[ 99m Tc]Tc-iFAP Radioligand for SPECT/CT Imaging of the Tumor Microenvironment: Kinetics, Radiation Dosimetry, and Imaging in Patients.

Tumor microenvironment fibroblasts overexpress the fibroblast activation protein (FAP). We recently reported the preclinical evaluation of [ 99m Tc]Tc-iFAP as a new SPECT radioligand capable of detecting FAP. This research aimed to evaluate the kinetic and dosimetric profile of [ 99m Tc]Tc-iFAP in healthy volunteers, and to assess the radioligand uptake by different solid tumors in three cancer patients. [ 99m Tc]Tc-iFAP was obtained from lyophilized formulations prepared under GMP conditions with >98% radiochemical purity.
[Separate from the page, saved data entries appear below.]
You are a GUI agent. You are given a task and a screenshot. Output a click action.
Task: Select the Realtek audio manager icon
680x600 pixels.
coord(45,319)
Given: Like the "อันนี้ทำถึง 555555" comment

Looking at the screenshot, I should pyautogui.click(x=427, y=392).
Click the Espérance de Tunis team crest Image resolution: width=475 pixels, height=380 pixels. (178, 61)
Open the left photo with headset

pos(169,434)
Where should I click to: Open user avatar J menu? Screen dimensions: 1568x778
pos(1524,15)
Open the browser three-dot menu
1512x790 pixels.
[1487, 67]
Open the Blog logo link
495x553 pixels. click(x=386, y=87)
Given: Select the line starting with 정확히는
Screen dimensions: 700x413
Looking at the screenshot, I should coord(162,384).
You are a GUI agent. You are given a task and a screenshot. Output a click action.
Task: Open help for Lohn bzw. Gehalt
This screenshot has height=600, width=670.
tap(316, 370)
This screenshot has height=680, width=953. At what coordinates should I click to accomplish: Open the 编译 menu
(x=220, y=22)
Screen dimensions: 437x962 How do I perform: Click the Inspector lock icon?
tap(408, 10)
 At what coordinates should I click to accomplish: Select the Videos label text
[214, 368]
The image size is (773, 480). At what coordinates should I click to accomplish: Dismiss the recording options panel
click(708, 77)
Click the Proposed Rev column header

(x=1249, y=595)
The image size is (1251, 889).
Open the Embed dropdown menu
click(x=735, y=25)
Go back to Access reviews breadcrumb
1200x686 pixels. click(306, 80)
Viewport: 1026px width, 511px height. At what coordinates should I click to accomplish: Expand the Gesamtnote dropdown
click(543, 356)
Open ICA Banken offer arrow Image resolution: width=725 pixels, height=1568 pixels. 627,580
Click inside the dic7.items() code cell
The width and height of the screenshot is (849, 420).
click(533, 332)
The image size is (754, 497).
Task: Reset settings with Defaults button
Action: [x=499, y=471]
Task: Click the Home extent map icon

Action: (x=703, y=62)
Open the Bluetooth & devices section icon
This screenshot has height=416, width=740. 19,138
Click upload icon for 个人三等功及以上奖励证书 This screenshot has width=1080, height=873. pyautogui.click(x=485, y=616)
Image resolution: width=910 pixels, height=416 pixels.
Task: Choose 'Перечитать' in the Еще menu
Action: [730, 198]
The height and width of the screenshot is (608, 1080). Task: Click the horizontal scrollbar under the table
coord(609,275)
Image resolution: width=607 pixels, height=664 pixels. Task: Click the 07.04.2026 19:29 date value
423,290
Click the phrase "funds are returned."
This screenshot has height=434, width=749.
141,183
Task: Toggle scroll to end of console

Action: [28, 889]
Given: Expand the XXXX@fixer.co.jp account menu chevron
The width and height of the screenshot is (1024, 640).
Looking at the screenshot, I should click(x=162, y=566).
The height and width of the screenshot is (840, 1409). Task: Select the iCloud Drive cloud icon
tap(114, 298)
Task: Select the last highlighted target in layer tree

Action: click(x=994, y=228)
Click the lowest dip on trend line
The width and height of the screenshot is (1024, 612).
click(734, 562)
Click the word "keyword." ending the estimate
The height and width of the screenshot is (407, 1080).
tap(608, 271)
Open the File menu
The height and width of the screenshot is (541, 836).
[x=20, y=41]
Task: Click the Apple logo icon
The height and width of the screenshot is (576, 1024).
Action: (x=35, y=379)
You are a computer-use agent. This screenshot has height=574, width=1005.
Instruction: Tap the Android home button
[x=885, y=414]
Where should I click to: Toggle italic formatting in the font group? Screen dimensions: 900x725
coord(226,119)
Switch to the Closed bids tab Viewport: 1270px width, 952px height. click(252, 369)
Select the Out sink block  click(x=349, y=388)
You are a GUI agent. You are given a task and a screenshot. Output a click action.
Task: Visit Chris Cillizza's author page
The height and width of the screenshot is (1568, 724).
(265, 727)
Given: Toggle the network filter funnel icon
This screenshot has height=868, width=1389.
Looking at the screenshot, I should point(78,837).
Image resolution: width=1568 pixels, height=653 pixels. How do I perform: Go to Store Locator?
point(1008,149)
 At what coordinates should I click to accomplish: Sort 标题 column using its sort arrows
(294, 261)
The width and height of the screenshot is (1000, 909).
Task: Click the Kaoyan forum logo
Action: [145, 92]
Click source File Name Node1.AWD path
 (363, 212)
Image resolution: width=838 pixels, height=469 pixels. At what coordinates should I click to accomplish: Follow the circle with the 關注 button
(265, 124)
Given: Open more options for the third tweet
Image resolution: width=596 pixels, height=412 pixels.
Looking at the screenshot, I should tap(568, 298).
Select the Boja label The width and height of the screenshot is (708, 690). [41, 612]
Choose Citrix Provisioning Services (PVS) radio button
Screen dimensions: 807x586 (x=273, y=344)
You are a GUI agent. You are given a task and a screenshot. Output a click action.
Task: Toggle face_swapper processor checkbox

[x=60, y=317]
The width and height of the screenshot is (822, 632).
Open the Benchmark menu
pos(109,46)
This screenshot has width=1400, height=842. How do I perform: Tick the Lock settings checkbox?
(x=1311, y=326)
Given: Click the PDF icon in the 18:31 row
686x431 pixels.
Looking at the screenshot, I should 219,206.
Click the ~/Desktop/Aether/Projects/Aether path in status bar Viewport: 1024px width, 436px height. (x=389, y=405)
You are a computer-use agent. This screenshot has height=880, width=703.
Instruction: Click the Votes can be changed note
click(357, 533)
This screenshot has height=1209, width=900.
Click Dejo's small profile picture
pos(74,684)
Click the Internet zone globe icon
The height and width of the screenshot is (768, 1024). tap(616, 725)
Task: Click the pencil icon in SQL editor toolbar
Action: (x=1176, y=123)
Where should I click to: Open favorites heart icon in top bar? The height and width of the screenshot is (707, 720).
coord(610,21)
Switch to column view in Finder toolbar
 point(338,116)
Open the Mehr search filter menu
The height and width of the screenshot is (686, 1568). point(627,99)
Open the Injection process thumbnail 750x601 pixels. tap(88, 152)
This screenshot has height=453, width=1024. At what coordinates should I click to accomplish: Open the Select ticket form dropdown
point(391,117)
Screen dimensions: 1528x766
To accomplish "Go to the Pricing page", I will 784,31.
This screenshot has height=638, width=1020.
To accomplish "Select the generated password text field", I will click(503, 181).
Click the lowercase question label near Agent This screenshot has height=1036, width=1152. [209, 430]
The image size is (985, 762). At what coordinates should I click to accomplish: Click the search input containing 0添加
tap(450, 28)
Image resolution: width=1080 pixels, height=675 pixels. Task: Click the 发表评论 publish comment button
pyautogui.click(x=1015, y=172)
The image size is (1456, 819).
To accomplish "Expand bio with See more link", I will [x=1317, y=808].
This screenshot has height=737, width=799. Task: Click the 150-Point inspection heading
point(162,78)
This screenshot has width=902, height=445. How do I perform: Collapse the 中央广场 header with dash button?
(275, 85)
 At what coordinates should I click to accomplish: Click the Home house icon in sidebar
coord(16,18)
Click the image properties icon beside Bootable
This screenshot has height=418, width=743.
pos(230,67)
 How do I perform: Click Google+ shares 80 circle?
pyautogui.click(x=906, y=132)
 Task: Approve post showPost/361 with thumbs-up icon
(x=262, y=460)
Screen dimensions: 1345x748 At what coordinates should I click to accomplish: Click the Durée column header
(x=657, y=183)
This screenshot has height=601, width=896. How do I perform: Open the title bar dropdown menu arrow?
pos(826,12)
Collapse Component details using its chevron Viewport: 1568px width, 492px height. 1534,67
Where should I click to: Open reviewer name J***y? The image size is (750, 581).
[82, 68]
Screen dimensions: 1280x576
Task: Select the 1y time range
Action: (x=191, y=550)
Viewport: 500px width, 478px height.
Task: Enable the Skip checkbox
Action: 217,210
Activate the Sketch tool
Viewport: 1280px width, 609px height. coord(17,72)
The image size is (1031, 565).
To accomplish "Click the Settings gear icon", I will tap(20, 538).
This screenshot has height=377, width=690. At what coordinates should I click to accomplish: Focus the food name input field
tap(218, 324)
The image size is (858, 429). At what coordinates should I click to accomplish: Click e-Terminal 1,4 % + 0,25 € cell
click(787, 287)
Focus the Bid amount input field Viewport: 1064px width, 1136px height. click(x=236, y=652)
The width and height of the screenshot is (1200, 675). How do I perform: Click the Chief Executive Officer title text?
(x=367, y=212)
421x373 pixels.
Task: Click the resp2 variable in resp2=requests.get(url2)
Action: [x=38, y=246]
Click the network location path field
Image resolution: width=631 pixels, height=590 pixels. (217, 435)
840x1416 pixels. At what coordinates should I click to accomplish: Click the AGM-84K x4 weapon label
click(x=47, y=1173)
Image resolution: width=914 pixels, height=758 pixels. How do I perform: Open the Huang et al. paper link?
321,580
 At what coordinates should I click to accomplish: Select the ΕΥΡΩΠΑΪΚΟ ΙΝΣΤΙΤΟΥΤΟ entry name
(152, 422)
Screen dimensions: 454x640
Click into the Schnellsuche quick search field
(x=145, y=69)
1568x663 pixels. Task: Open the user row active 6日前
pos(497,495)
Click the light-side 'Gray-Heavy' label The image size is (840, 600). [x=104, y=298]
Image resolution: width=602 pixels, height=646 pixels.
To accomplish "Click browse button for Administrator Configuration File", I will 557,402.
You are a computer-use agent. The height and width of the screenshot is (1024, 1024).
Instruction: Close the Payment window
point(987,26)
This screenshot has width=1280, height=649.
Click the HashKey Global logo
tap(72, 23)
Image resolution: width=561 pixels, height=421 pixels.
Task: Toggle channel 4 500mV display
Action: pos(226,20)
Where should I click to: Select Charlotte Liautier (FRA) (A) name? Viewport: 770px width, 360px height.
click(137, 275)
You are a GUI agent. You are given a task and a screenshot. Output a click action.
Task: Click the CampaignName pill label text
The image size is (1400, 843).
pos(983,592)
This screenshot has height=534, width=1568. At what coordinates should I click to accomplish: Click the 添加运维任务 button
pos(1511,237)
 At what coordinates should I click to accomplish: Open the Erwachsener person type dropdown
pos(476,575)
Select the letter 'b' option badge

Whole-body scans of six healthy subjects were obtained at 0.5, 2, 4, and 24 h after [ 99m Tc]Tc-iFAP (740 MBq) administration. A 2D-planar/3D-SPECT hybrid activity quantitation method was used to fit the biokinetic models of the source organs (volume of interest: VOI ) as exponential functions ( A(t) VOI ). The total nuclear transformations ( N ) that occurred in the source organs were calculated from the mathematical integration ( 0,∞ ) of A(t) VOI . The OLINDA code was used to estimate the radiation doses. Three treatment-naive patients (breast, lung, and cervical cancer) with a prior [ 18 F]FDG PET/CT scan underwent whole-body, chest, and abdominal SPECT/CT scanning after [ 99m Tc]Tc-iFAP (740 MBq) administration. Both imaging methods were compared visually and quantitatively. Oncological diagnoses were performed histopathologically. The results showed favorable [ 99m Tc]Tc-iFAP biodistribution and kinetics due to rapid blood activity removal (t 1/2 α = 2.22 min and t 1/2 β = 90 min) and mainly renal clearance. The mean radiation equivalent doses were 5.2 ± 0.8 mSv for the kidney and 1.7 ± 0.3 mSv for the liver after administration of 740 MBq. The effective dose was 2.3 ± 0.4 mSv/740 MBq. [ 99m Tc]Tc-iFAP demonstrated high and reliable uptake in the primary tumor lesions and lymph node metastases in patients with breast, cervical, and lung cancer, which correlated with that detected by [ 18 F]FDG PET/CT. The tumor microenvironment molecular imaging from cancer patients obtained in this research validates the performance of additional clinical studies to determine the utility of [ 99m Tc]Tc-iFAP in the diagnosis and prognosis of different types of solid tumors.